Many decoders simply stop reading after decompressing the first 900k without so much as a peep that something that may astonish you has happened.
There is also pixz for Xzip format. Which can be a godsend since xzip is such a slow compression. Just make sure you have the CPU to spare since it's a hog.
This feature is present in Solaris 11.3 and later. Actually, it is in some later patches to 11.2 as well. I added it to speed up suspend and resume of kernel zones.
My guess is that this compresses less efficiently as you would have to shard the dictionaries. Might be close though for large files. I was surprised that there were no speed or efficiency comparisons in the README.
The max window size for zlib is 32 KB, so I don't think the default sharding at 128 KB would change much. You can pass the -b parameter if you find out a bigger shard works better on your data.
If you are looking for details of the design of pigz, there is a very well-documented overview in the source of pigz.c:
I tested it on a 680 MB of text. gzip compresses to 246.0 MB. pigz compresses to 245.5 MB. I see similar percent change on a 3.8 MB text file. So they are approximately equivalent.
First, thanks for the numbers, it's useful to see real world examples.
Second, and this isn't meant to be a critique (I'm just trying to understand phenomena I see), is there a reason you prefer presenting it as a percentage decrease? Every time I read "X% decrease" I feel obliged to read the source numbers because I'm never sure if the person is using the terminology correctly or not (you are), since so often people mess that up. For myself, I generally use "X ran in Y% of the time Z took." specifically because I don't want people to misinterpret. Is the "X% decrease" presentation preferred/taught, or considered standard? Am I alone in feeling it's more likely to be misinterpreted?
(Sorry your comment is the one I brought this up on, I've just been wondering this for a while.)

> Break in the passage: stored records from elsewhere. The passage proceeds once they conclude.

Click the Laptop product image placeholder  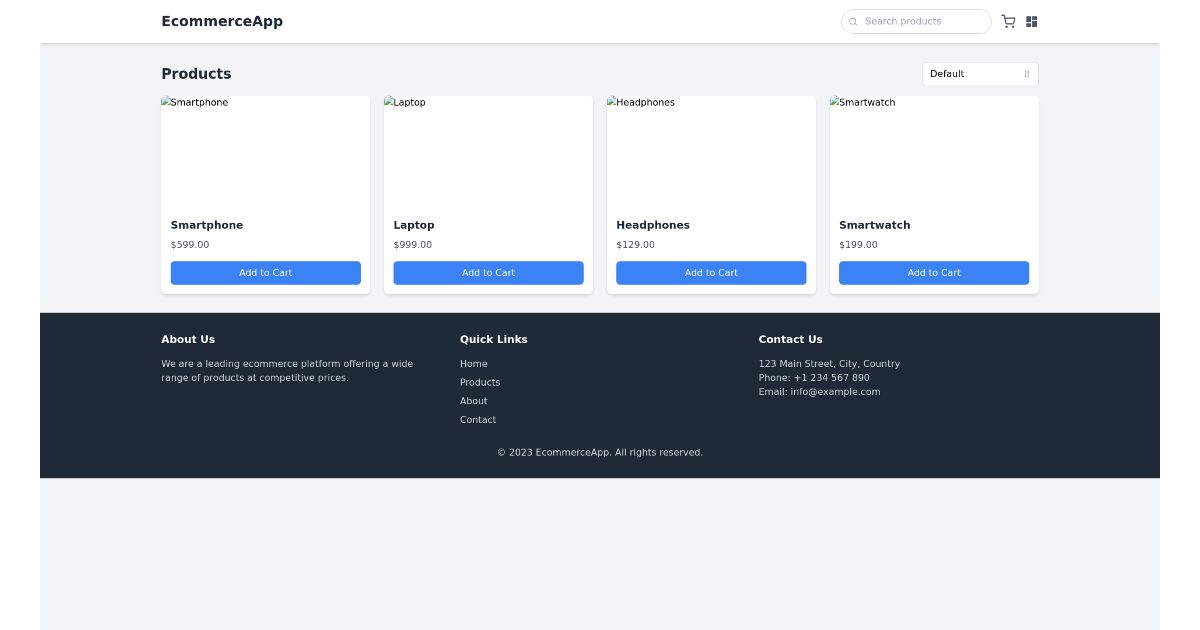coord(488,150)
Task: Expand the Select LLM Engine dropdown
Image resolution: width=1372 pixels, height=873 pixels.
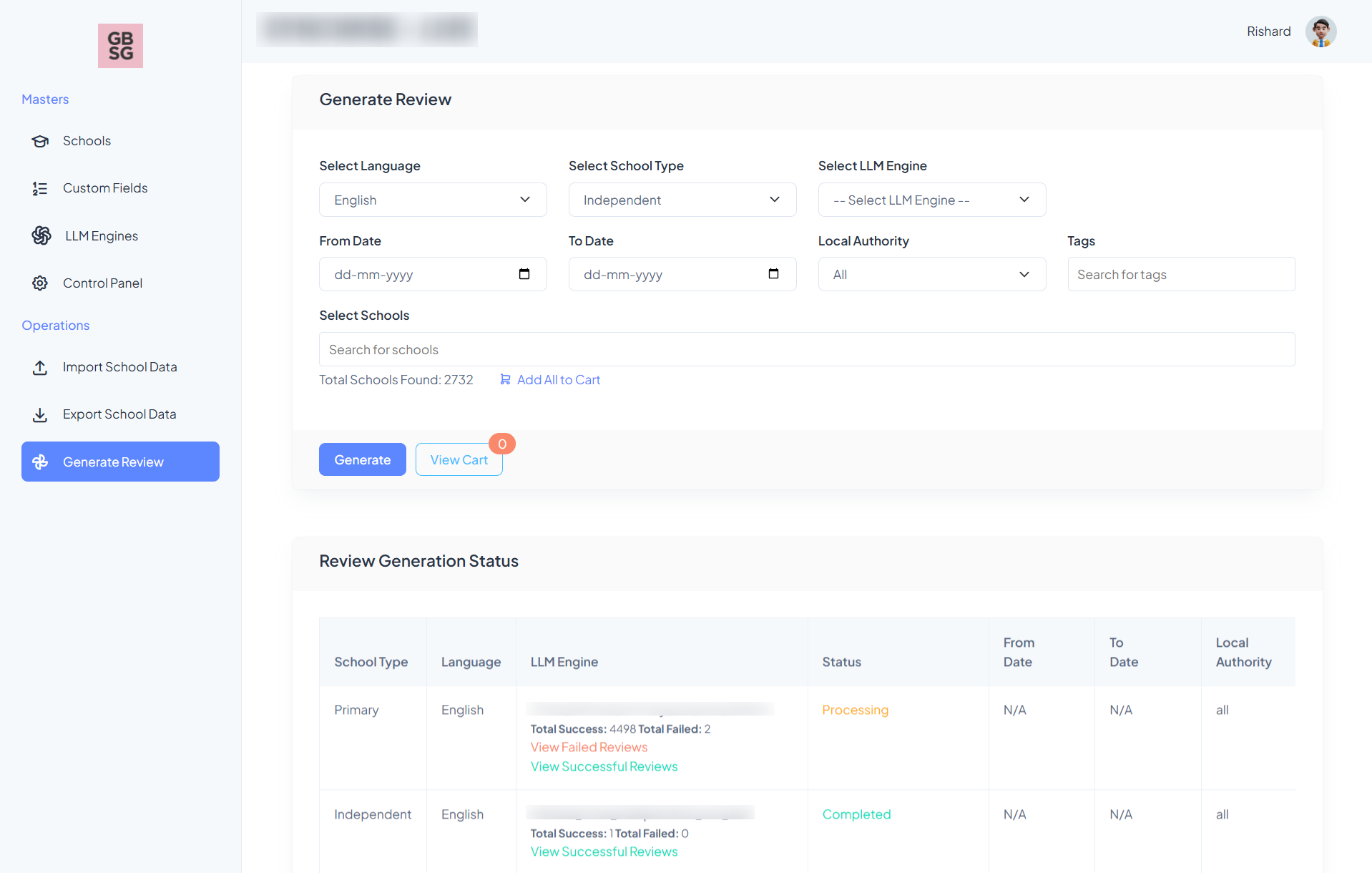Action: (x=932, y=200)
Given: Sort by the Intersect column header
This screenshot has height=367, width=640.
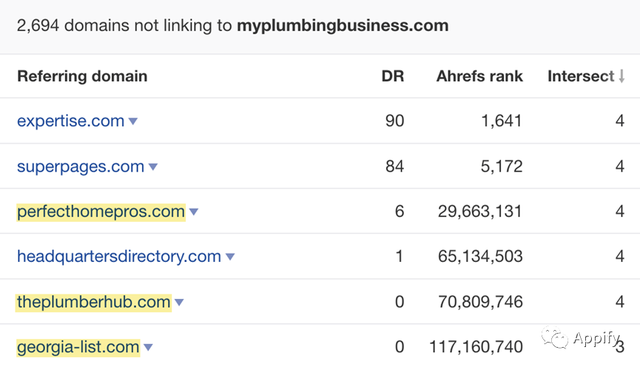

In my experience, it is more typical to use percent change or relative change in the physical sciences and this is how I was taught. Just to be clear, if you have values t1 and t2, the relative change is (t1-t2)/t1. There is a 1 to 1 correspondence with what you described which is t2/t1.
I think teej explained it well. If I say "the new value is +20% or -20%", it is immediately obvious those have the same magnitude and opposite direction. But, for some people, when I say "the new value is 120% or 80% of the old value", it is not immediately obvious that they have the same magnitude. It requires a small extra step for the reader to realize that this means the same amount of relative change.
I always state as relative change. I find that people can get really confused if you were to say "X ran in 110% in the time of Y" even though it is stated in a clear way.
My preferred way of communicating this concept is "we observed a +10% change in X compared to Y." I always use a +/- sign and this helps signal that I'm talking about a relative change.
If I am comparing percents, I'll always specify "relative" or "absolute" change though I prefer to use relative change. Occasionally if the change is small, I will use basis points instead of percents to communicate absolute change.
The input blocks, while compressed independently, have the last 32K of the previous block loaded as a preset dictionary to preserve the compression effectiveness of deflating in a single thread.
I'll check it out. However, if you have to wait for the previous block to compress the following block, I don't see how you can parallelize it completely. My assumption is that you would have to shard the file at a higher level and still compress those shards independently. That should get close to the same results as using a sequential compressor but for small file sizes both this effect and Amdahl's law would start to show its head. I suppose you could get around that by not parallelizing compression at some minimum size automatically.
> However, if you have to wait for the previous block to compress the following block, I don't see how you can parallelize it completely.
That above is not what the man-page says. The block size for any given session is fixed, so you know the boundaries of each block prior to compression.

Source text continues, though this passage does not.